Elbette reyting almak için izleyicinin yumuşak karnını bulup
o yönde öyküler yazılmaya başlandı. İş şiddet pornografisine dönüştü, izleyen
farkında olmadan o şiddetten hoşlanmaya başladı; tıpkı uyuşturucu tutkunluğunda
olduğu gibi o şiddet yetmeyince de şiddettin dozu her seferinde arttı ve
artmaya devam ediyor.
Marjinal ilişkiler sanki hayatın doğal akışında olan sıradan
olaylar gibi gelmeye başladı.
Sinema, toplum mühendisliği için çok etkin bir araçtır, bu bilinçli
olarak yapılarak toplum egemenlerin istediği kıvama getirilir.
Örneğin sigara alışkanlığının bu kadar yaygın olmasının en
önemli nedenlerinin başında bir dönemin rol model starlarının her filmde yerli
yersiz içtikleri sigaralardır tabii sigara firmalarının o filmlerin sponsoru
olduğu pek bilinmez.
Film izlerken kola içip patlamış mısır yeme alışkanlığı da
sinema sayesinde dayatılmıştır, kolasız ve mısırsız film izlemek çok büyük
ayıptır.
Sevgilisiyle konuşurken kullanacağı sözler, ona ne tür
hediyeler alması gerektiği de bunlar tarafından belirlenir.
Erkeğin küçük kutu içindeki tektaş yüzükle sevgilisinin
önünde diz çökerek yaptığı evlilik teklifi klişesi sinema yüzünden
yerleşmiştir. Bu veya bunun çeşitlemesi olan bir şekilde yapılmayan evlilik
teklifleri kesin ayrılık nedenidir.
Yani toplumu güzelce yoğurup, kulak memesi kıvamına
geldiğinde istedikleri şekli verirler.
Bu rezil durum ayrı bir yazının konusudur ve ciddi biçimde irdelenmelidir.

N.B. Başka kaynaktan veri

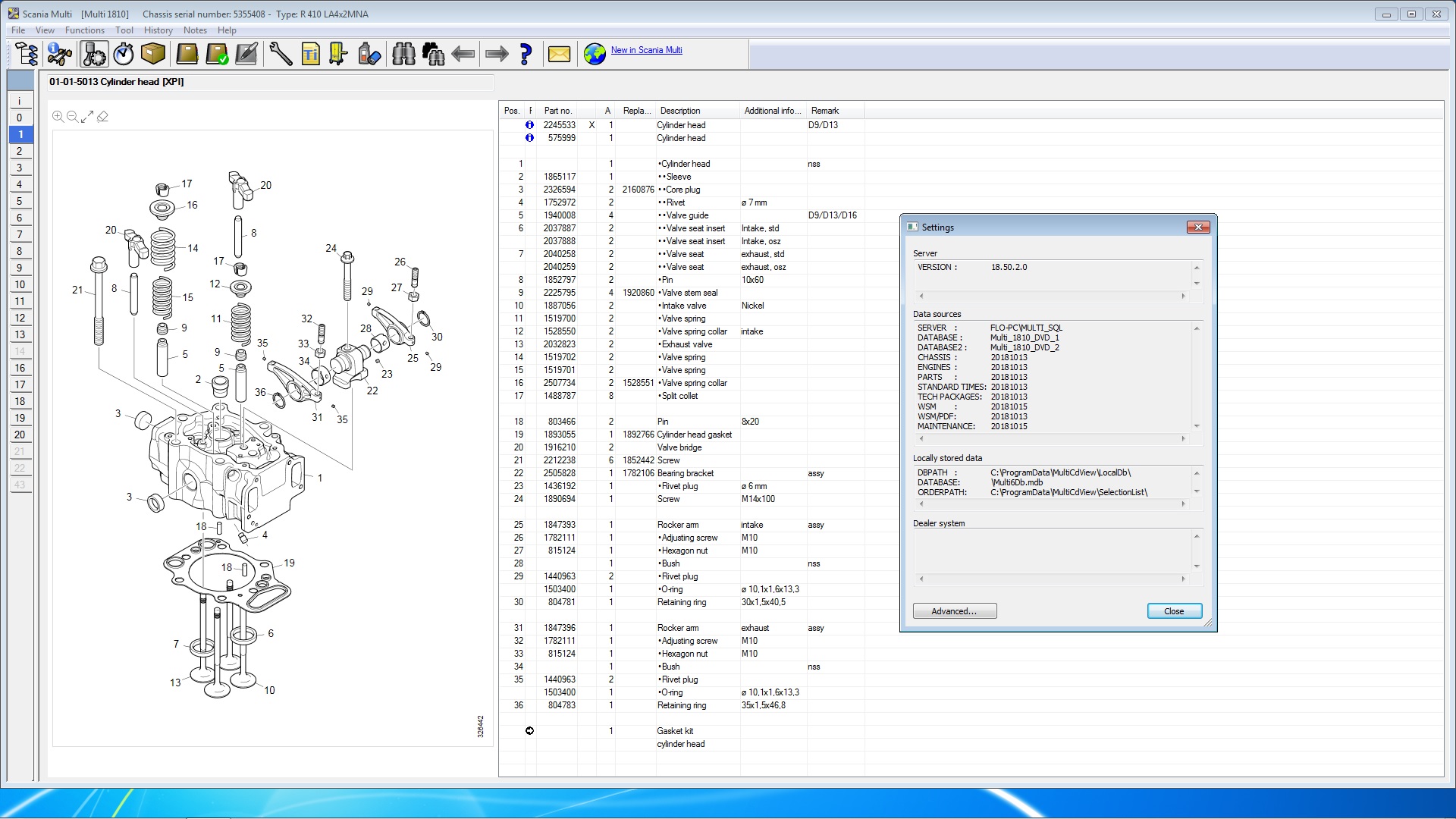
Task: Open the Functions menu
Action: [x=84, y=30]
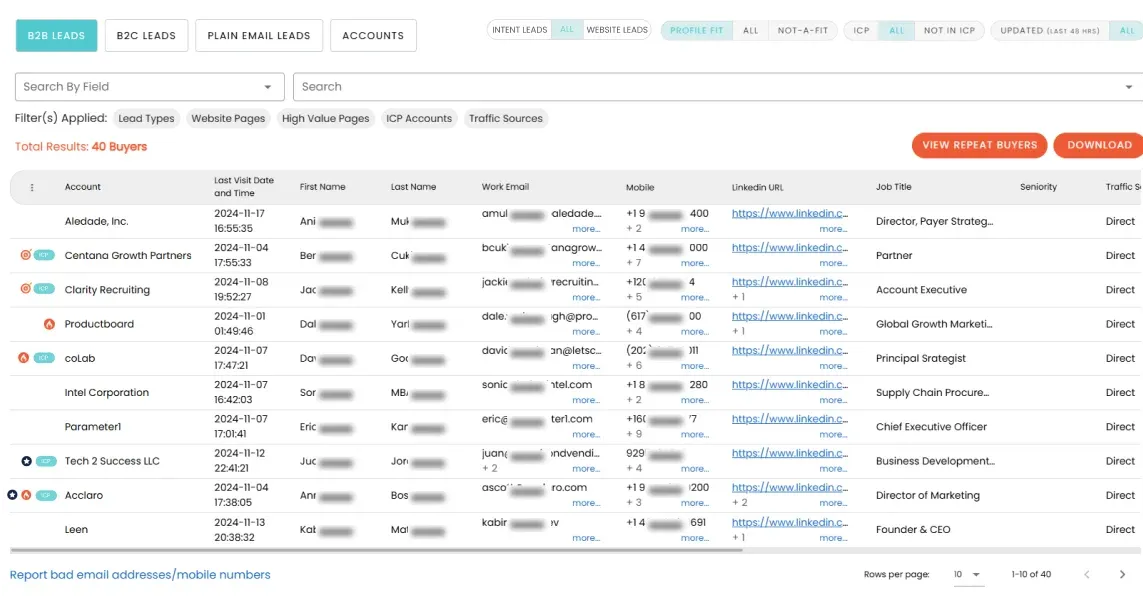The width and height of the screenshot is (1145, 598).
Task: Click the target icon beside Centana Growth Partners
Action: [x=26, y=255]
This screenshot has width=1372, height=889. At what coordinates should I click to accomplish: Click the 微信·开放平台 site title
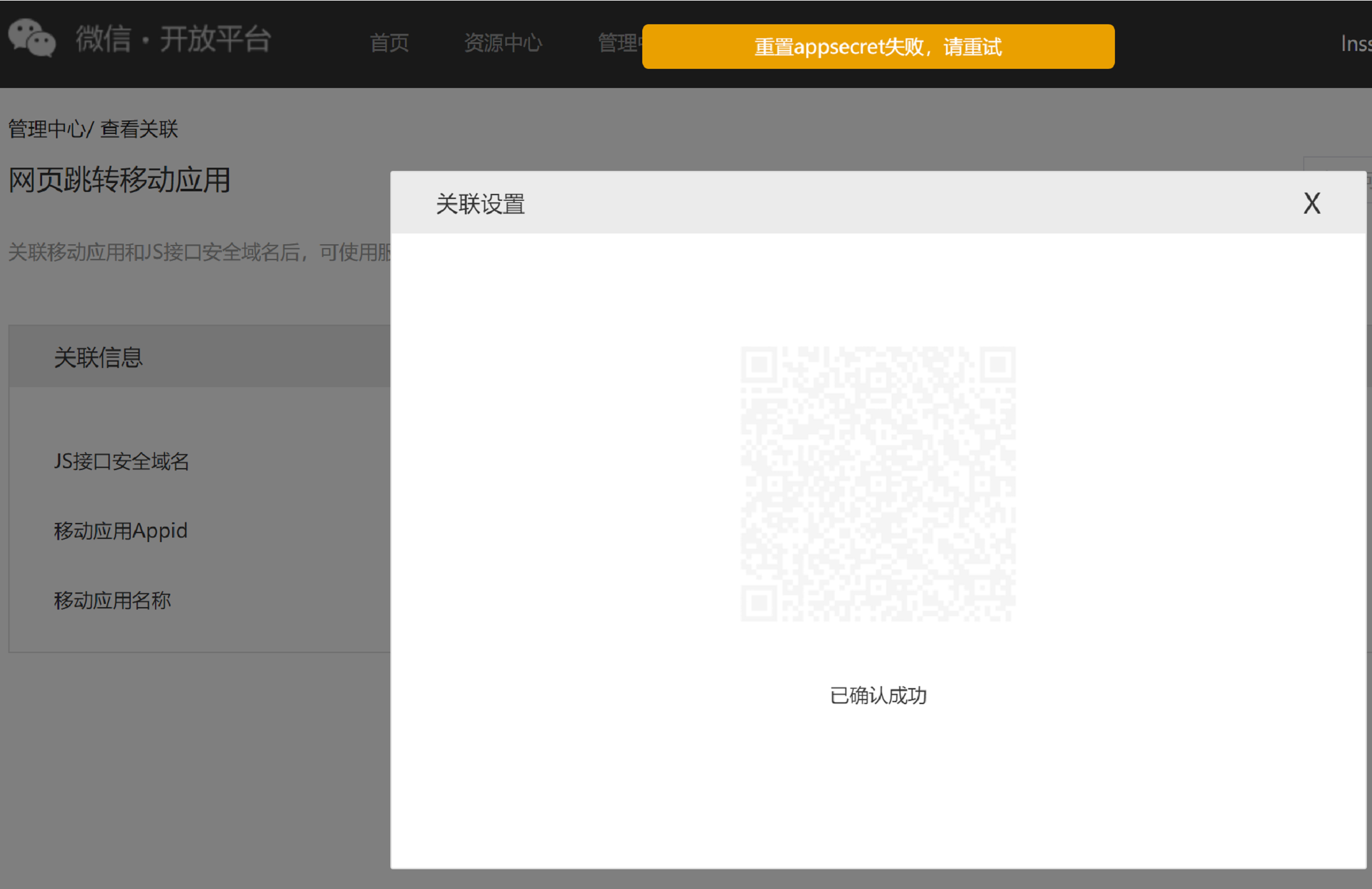(173, 39)
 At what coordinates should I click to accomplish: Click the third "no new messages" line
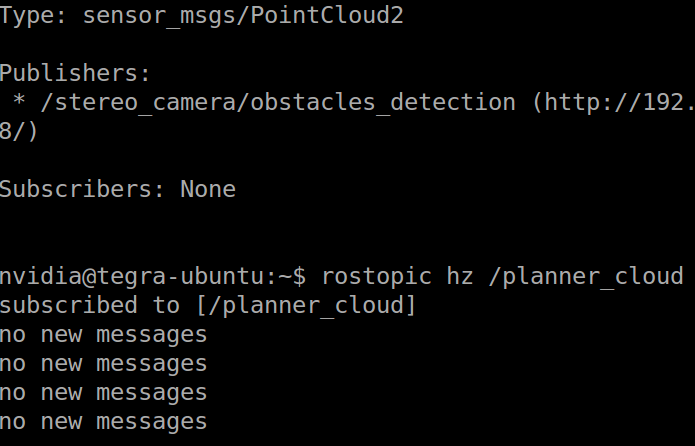click(103, 392)
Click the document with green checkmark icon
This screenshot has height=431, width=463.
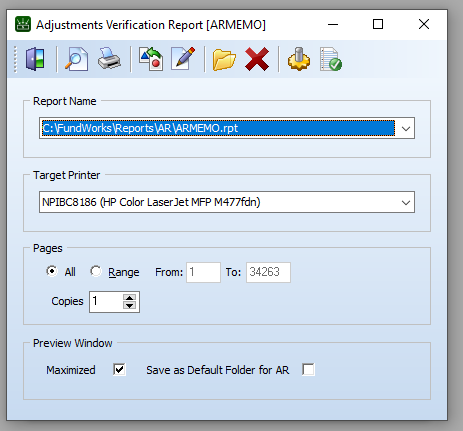pyautogui.click(x=331, y=59)
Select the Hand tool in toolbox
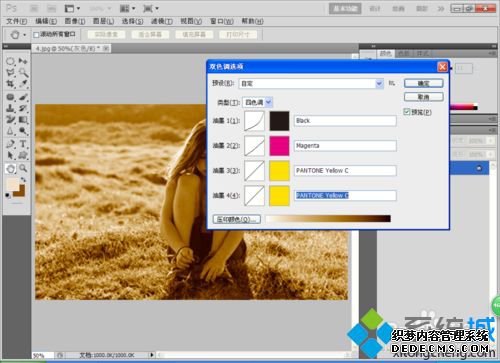The image size is (500, 363). pos(10,169)
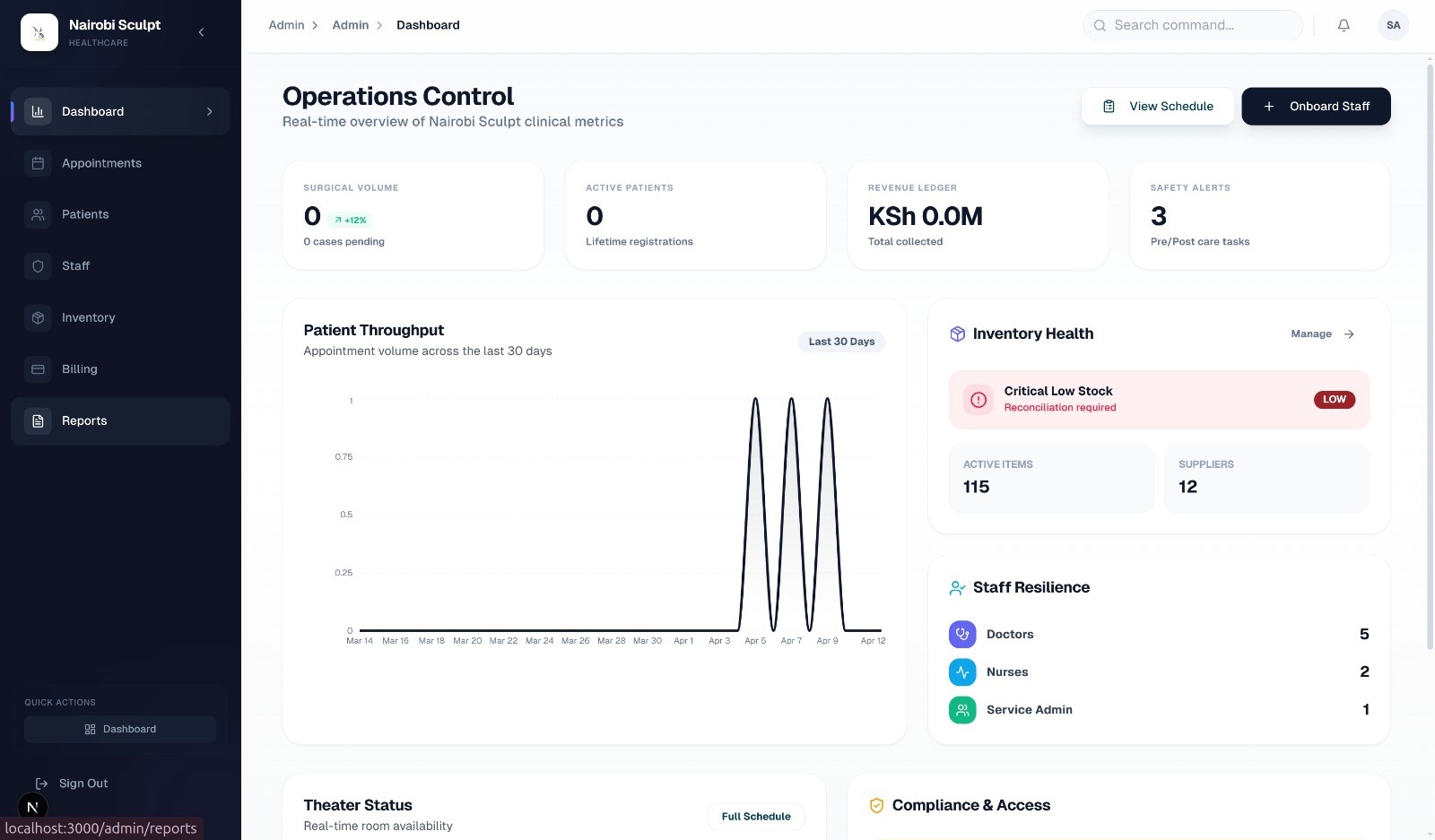Click the Doctors icon in Staff Resilience
Viewport: 1435px width, 840px height.
point(961,634)
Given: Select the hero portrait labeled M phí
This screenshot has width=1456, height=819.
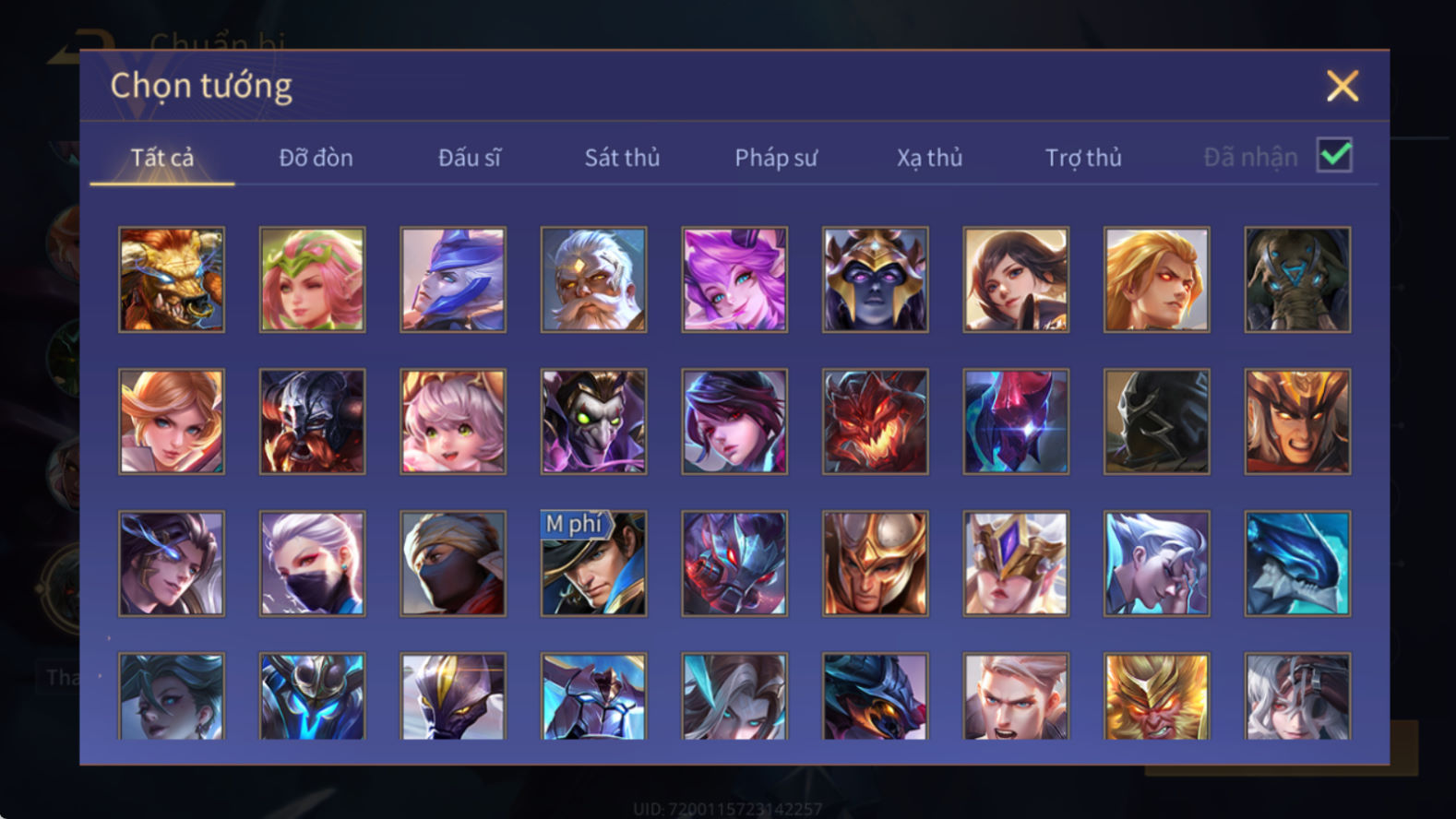Looking at the screenshot, I should click(x=593, y=564).
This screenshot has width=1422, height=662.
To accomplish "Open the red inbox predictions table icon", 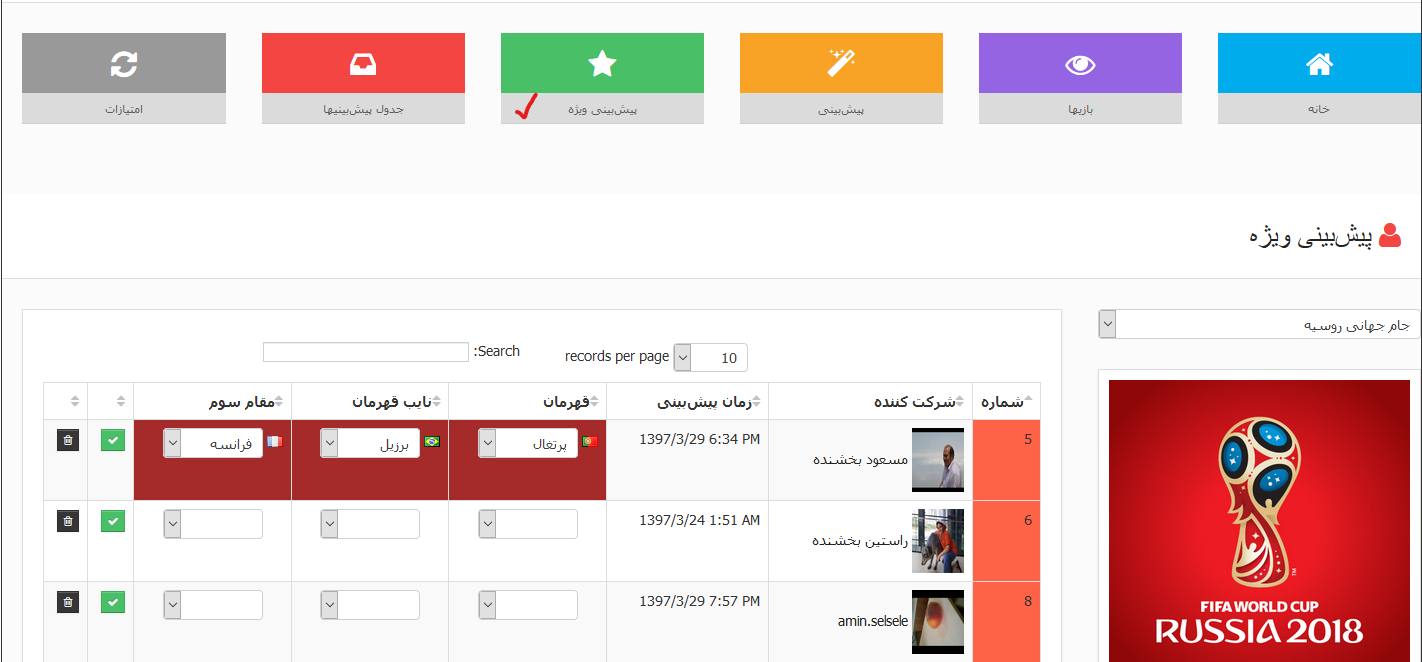I will point(363,64).
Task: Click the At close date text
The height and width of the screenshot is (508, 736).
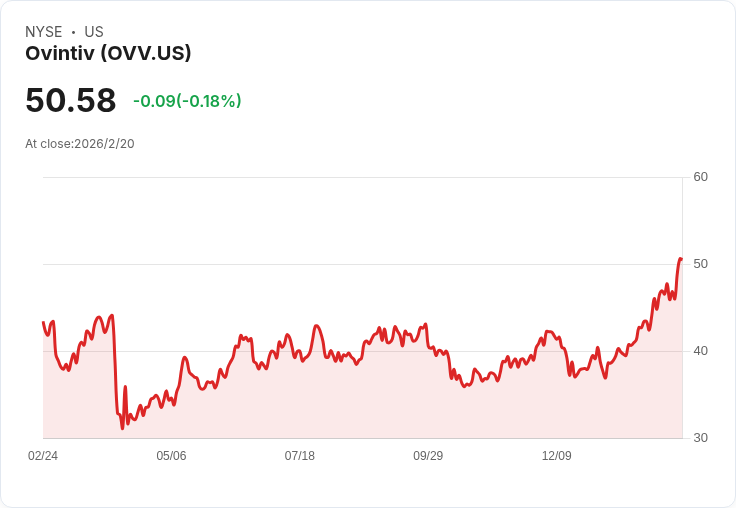Action: [x=80, y=144]

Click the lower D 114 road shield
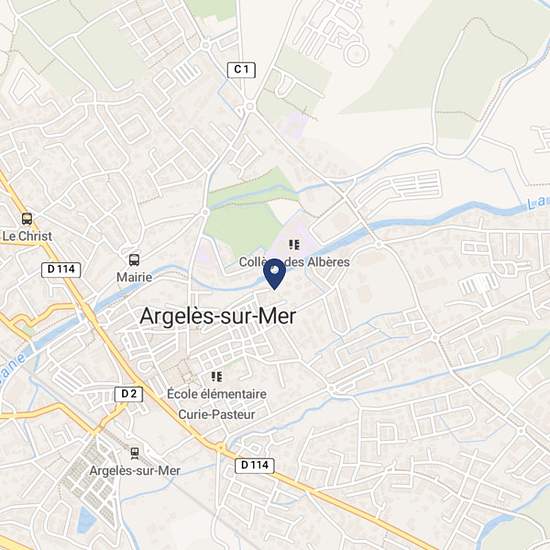click(x=255, y=465)

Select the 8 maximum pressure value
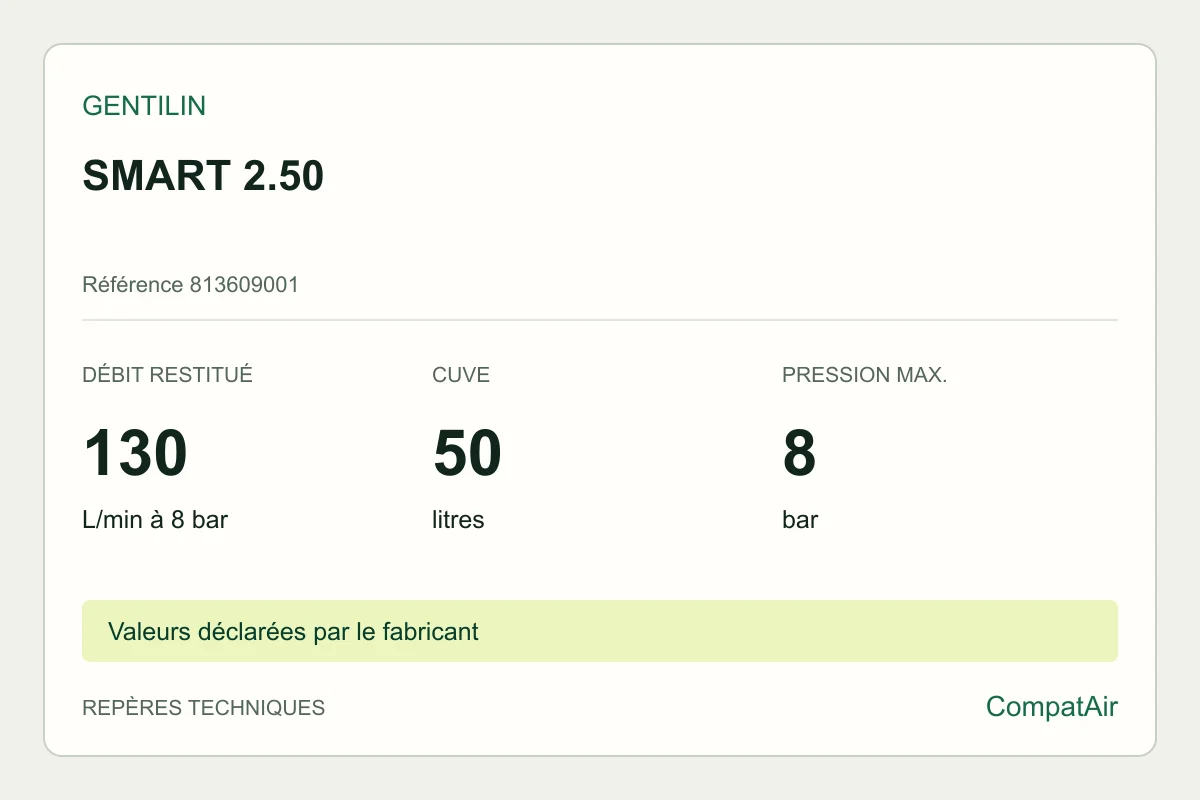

Bizdeki durum ise kontrolsüz, bilinçsiz yapılan bir toplum
mühendisliğidir aslında daha çok bir Laz müteahhit durumu vardır.
Toplumu istediğim kıvama getireyim diye bir niyet yoktur
belki ama sonuç faciadır.
***
Varsayalım ki dizi senaristleri Bürümcük Hanım’la Sülün Bey ve
“Öksürük Şurubu” adlı diziye başladılar.
Başlangıçta her şey güzel gitti konu her zaman tutan bir
konuydu.
İki farklı kutupta olan Montegü ve Kapulet ailesinin
çocukları Romeo ve Jülyet birbirlerine âşık olmuşlardır. Aileler bu duruma
karşı çıksalar da aşk galip gelir ama bu durumda öykü biteceği için bir şekilde
devam etme zorunluluğu olur.
Romeo ve Jülyet evlenir; ama bu defa Romeo’nun dedesi Jülyet’in
anasına yeşillenmeye başlar, Jülyet’in anası hamile kalıp bir oğlan doğurur bu
çocuk Jülyet’in kardeşi dolayısıyla Romeo’nun kayınbiraderidir ama çocuk aynı
zamanda Romeo’nun amcası olur. Jülyet’in babası da Romeo’nun anasını hamile
bırakır, çocuk Romeo’nun hem kardeşi hem de eniştesi olur.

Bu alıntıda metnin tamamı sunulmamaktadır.